THE NEWS OF HIS RETURN TO THE PULPIT TRAVELED AS FAST AS THE disease. I would have given anything to hear him preach, but while plague was indeed the great leveler, it had a proven fondness for those who were weak already. Had it just been me, I might have risked it for the sake of my insatiable curiosity, but I had to think for two now and in the end I compromised, accompanying Cristoforo in the carriage as far as the church to witness the throng, then going home while he went inside.

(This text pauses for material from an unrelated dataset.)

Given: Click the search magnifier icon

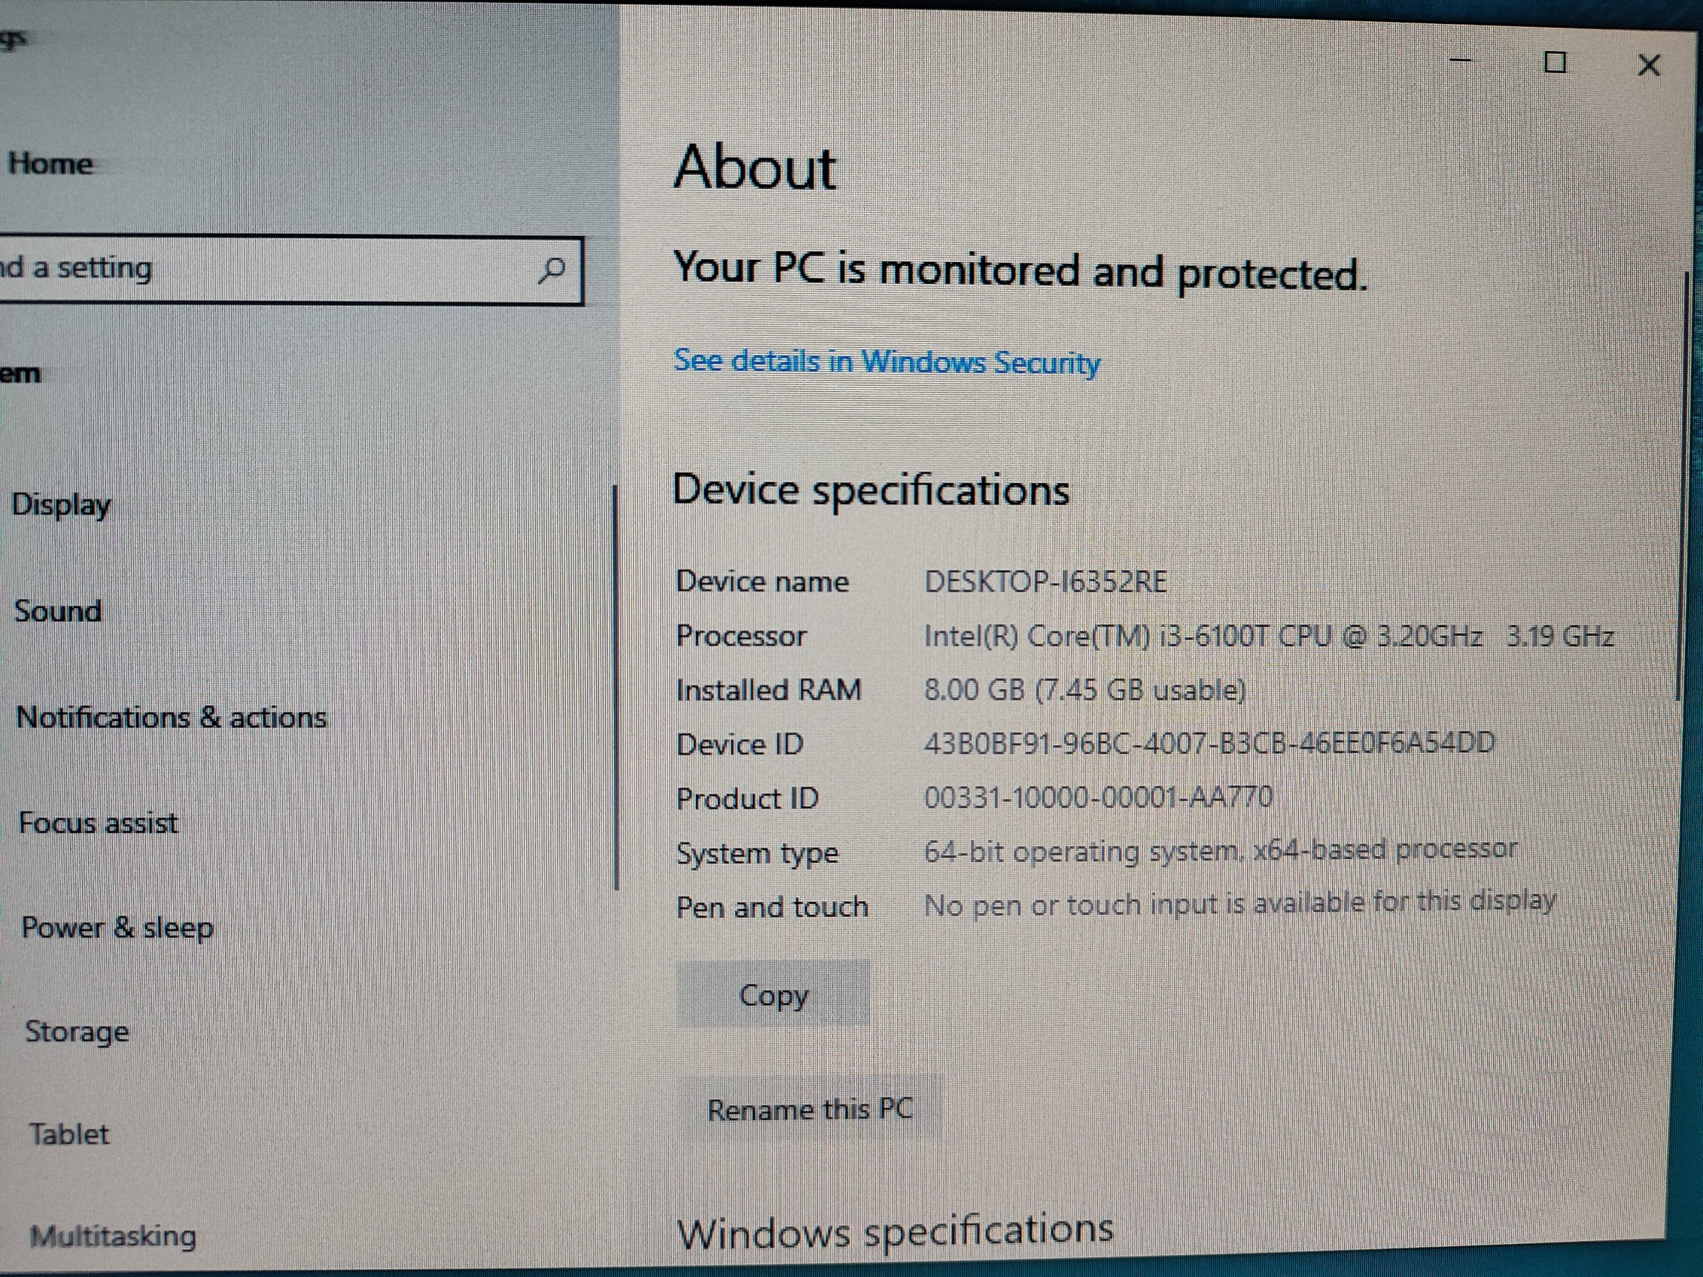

That the crowd was smaller was obvious to everyone. Of course there were good reasons for that—fear of contagion or the illness itself. It would be a reckless man who diagnosed waning influence from the attendance for one sermon. Once inside, my husband said, Savonarola’s passion was undimmed, and no doubt all who heard him felt the fire of God in their bellies again. But on the streets, where his voice didn’t reach, not all the people were ill. Some seemed just weary, their bellies suffering other pains, this time from hunger, so that after a while it might become hard to tell one ache from another.
The truth was that while the city still loved the friar and applauded his courage and her own closeness to God, she also wanted to be fed. Or at least be made to feel a little less miserable.

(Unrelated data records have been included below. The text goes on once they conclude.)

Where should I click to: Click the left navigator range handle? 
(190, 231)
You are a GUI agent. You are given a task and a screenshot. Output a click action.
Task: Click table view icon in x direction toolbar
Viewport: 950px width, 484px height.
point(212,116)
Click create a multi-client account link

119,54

My husband’s analysis on this topic was an elegant one. When the Medici had been in power, he said, because they had no more of a lifeline to God than anyone else (though a good deal more money), they had adopted a simple strategy to win the people. If they couldn’t offer salvation they could at least offer spectacle, something to make even the poorest feel better, proud of their city and proud of its vision, even if that vision only extended as far as celebration. Not that such events were godless. Far from it; they were conceived in praise and gratitude to God. It was there in all of them—the jousting, the tournaments, and the parades—it was just that they wore a happy, noisy, even profligate face. And whatever might take place during the festivities, there was always the option of confession the day after. In this way for a brief period people forgot what they didn’t have, and as long as things got better in the long run (or as long as they didn’t get any worse), that seemed enough. Such was the color and confidence of their reign that people felt as if they had lived under the Medici, which was a different feeling from simply preparing to die.